L’ennui possède des vertus créatrices. Dans quelle mesure l'insatisfaction face à l'ennui pousse-t-elle les situationnistes à la révolution ? Comment certains cinéastes travaillent-ils sur le renversement de l'ennui approché négativement ?
- Corinne Maury Maîtresse de conférences en histoire et esthétique du cinéma à l'Université de Toulouse II
- Patrick Marcolini Philosophe, historien des idées
Avec philosophie consacre cette série d'émissions à l'ennui. Dans ce deuxième épisode, Géraldine Muhlmann et ses invités questionnent le rapport entre l'ennui et la créativité.

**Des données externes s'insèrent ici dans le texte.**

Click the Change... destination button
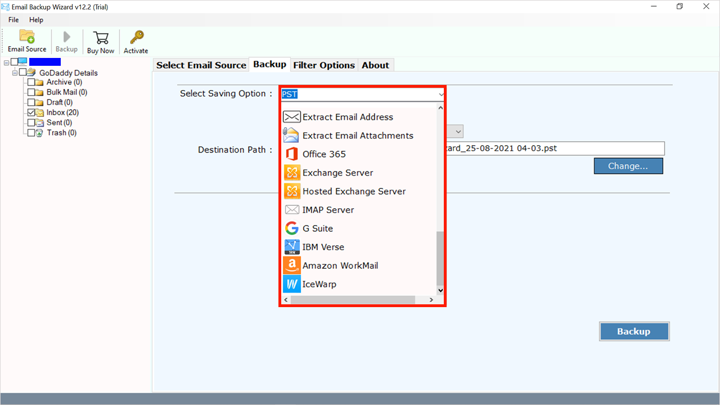 click(x=628, y=166)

Montrer l’ennui ou le faire ressentir ?
Est-il possible de montrer l’ennui à travers les images ? L’objectif des cinéastes n’est-il pas plutôt de nous faire ressentir l’ennui lorsqu’il en est question ? Pour Corinne Maury, “ce n’est pas eux qui veulent montrer l’ennui, c’est la société qui projette sur des images de la vie quotidienne quelque chose qui serait ennuyeux, dont un certain cinéma dominant et mainstream ne veut pas nous montrer”.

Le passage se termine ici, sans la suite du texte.